I was ebullient. An appearance on local radio could be just the thing to kickstart my book sales. Given that the stories of my adventures with Holmes had already been published in the Evening Gazette, I needed to find a new audience. I wasn’t sure how many people tuned into the Charles Darlington Show, but it seemed safe to assume that not all of them read the Gazette.

 

That evening I bounded into the Twisted Lip to find Holmes at our usual table. “Sherlock,” I announced, “I’m going to be on the radio. BBC Tees have said I can promote my book.”

Holmes: The Darlington Substitution by Melvyn Small“Nice one, Doc. What time are you on? I might tune in.”

“I was wondering if you’d like to come along with me?”

“I’d rather step on a three-pin plug.”

“I’ll take that as a no then, shall I?”

“I would.”

I sighed. “But you will listen to it though? We can make a thing of it. I can bring my radio into the pub. I might need a few pints anyway. It’s never great listening to a recording of your own voice.”

I was damned if I was going to let his indifference knock my enthusiasm.

“When is it again?” queried Holmes.

“Wednesday, the week after next at two thirty.”

“Mm. I might be watching golf.”

“Golf?”

“Yeah, golf.”

“Do you like golf?”

“Not really. There’s not a lot of fun in trying to spot a white dot in the sky.”

My shoulders dropped as I sank into my chair like a disappointed teenager.
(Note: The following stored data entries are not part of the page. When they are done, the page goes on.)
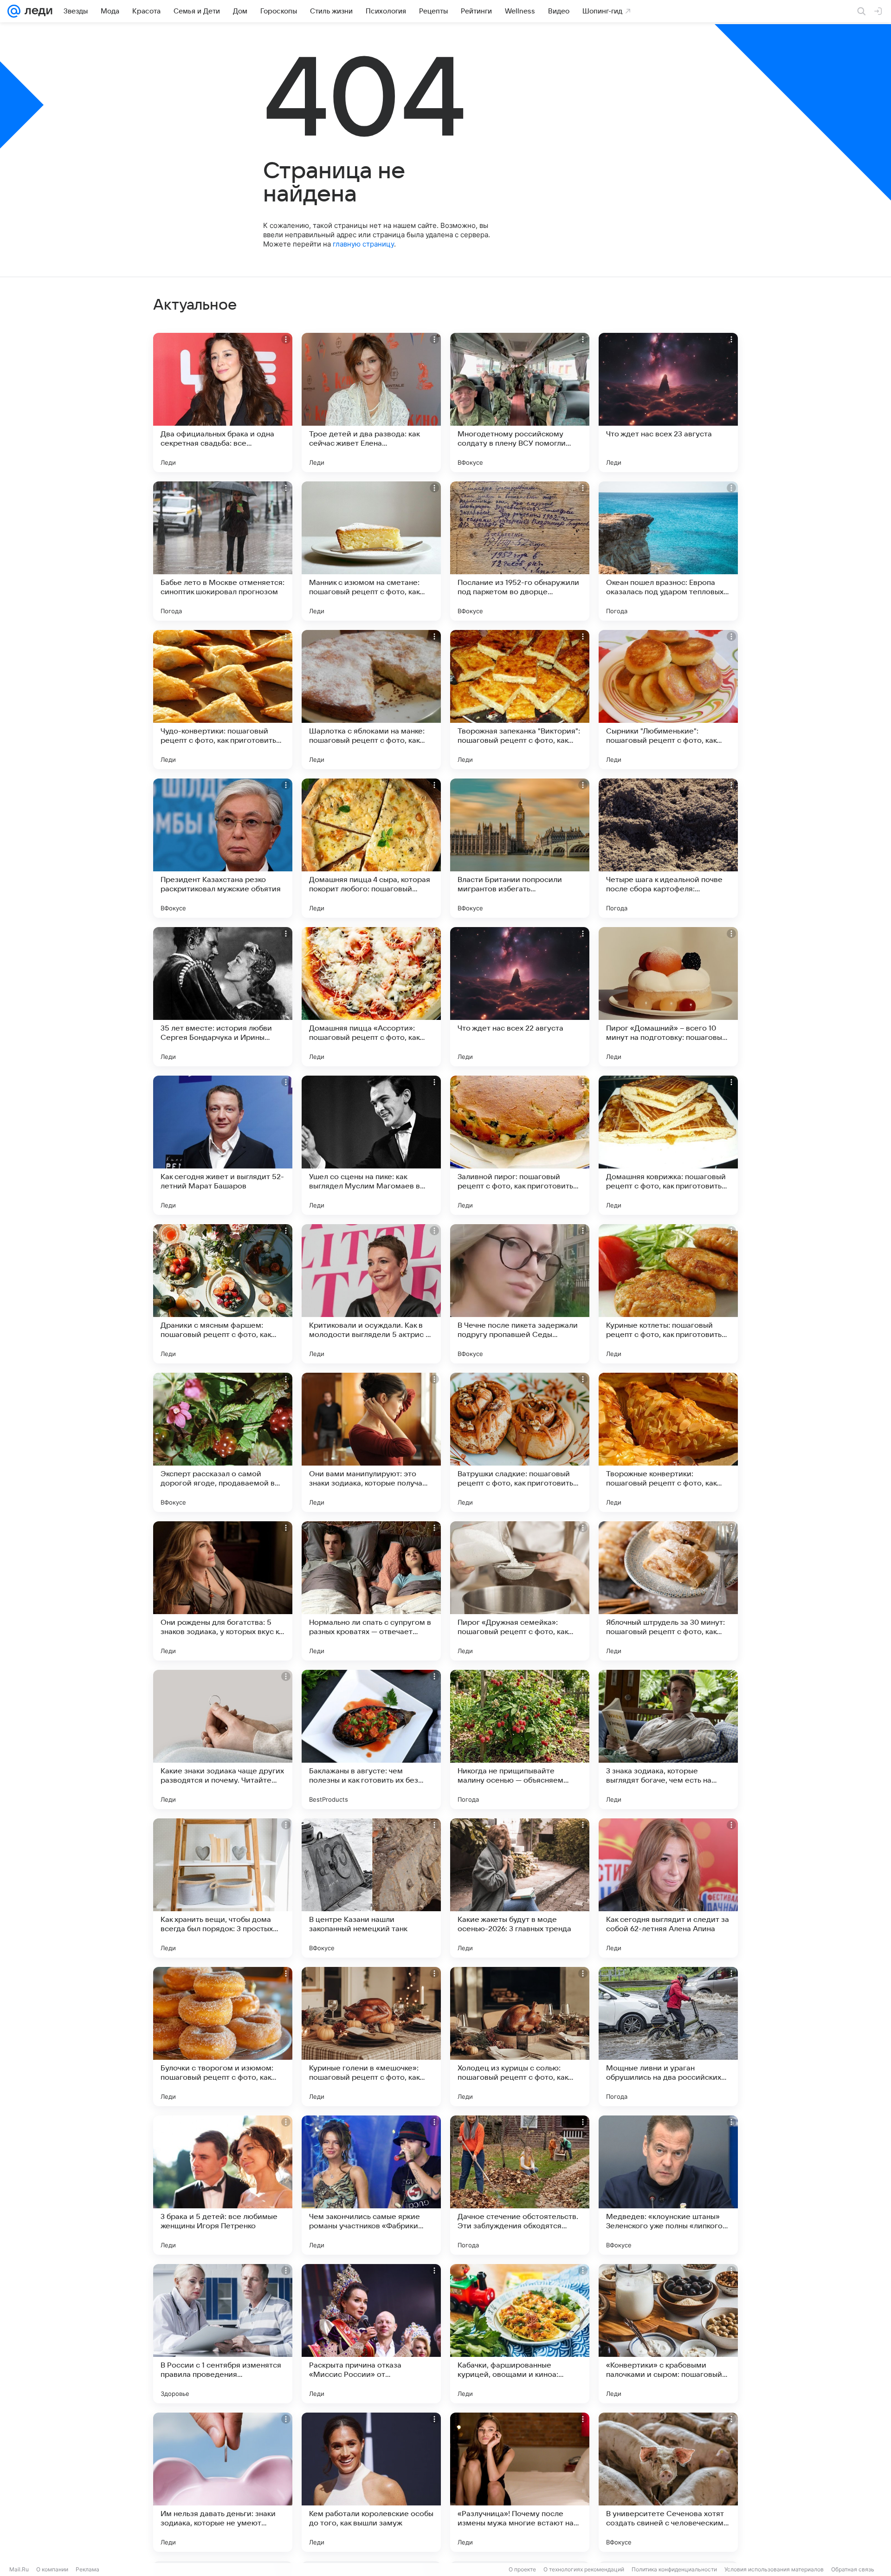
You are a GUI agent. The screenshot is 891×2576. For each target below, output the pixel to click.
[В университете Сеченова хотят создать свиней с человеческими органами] (668, 2482)
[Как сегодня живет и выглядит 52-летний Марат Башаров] (222, 1145)
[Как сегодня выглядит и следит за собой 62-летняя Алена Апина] (668, 1888)
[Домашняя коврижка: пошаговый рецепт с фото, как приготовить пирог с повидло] (668, 1145)
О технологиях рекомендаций (583, 2569)
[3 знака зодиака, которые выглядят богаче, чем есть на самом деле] (668, 1739)
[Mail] (13, 11)
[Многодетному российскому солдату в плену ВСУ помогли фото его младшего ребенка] (519, 402)
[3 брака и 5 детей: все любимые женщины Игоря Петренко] (222, 2185)
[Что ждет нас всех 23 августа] (668, 402)
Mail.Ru (19, 2569)
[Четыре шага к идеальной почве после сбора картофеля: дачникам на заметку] (668, 848)
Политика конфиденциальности (674, 2569)
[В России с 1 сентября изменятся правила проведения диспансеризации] (222, 2333)
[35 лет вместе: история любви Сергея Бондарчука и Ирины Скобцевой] (222, 996)
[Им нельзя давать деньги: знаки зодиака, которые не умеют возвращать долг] (222, 2482)
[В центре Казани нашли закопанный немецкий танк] (371, 1888)
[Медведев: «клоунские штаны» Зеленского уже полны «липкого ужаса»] (668, 2185)
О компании (52, 2569)
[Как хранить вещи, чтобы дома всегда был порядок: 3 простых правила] (222, 1888)
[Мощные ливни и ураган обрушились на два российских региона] (668, 2036)
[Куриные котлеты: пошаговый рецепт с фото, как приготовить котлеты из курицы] (668, 1293)
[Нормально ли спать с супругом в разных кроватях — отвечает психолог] (371, 1591)
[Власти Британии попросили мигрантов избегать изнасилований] (519, 848)
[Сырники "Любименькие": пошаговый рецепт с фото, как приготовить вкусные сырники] (668, 699)
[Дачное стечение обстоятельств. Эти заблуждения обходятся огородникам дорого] (519, 2185)
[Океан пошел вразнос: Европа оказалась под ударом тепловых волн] (668, 551)
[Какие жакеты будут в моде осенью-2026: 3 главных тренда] (519, 1888)
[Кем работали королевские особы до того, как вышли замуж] (371, 2482)
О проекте (522, 2569)
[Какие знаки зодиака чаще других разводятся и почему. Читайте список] (222, 1739)
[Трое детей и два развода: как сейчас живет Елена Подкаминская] (371, 402)
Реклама (87, 2569)
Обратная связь (852, 2569)
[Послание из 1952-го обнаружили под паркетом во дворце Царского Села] (519, 551)
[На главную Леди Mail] (36, 11)
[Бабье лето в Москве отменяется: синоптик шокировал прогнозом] (222, 551)
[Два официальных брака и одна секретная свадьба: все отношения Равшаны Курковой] (222, 402)
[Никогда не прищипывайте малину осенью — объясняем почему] (519, 1739)
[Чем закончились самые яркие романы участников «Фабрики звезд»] (371, 2185)
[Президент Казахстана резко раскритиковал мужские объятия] (222, 848)
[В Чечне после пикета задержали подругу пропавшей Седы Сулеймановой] (519, 1293)
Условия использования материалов (774, 2569)
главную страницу (363, 244)
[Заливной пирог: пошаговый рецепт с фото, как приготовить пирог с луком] (519, 1145)
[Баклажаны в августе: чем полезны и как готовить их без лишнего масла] (371, 1739)
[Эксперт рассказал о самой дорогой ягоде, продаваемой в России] (222, 1442)
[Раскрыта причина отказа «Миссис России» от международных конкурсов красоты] (371, 2333)
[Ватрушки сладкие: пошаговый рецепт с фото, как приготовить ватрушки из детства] (519, 1442)
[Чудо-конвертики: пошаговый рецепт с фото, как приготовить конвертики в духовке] (222, 699)
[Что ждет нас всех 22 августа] (519, 996)
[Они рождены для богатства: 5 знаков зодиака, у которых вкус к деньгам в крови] (222, 1591)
A broad grin fixed across his face. “Of course I’ll be listening to it. You’re right. We should have a bit of a party. Maybe Mary could knock up some sandwiches…  crisps, nuts, crab sticks, that sort of thing. Oh,” he exhaled, “we could have parmo in a bun.”

“Why don’t you join me?” I asked, hoping I could transform his change of mood into a change of mind.

“No,” came his response, reinforced by a single shake of the head. “I want nothing to do with it.”

“It’s a shame really,” I conceded as I slid further into my chair. “You could have helped me pick the songs.”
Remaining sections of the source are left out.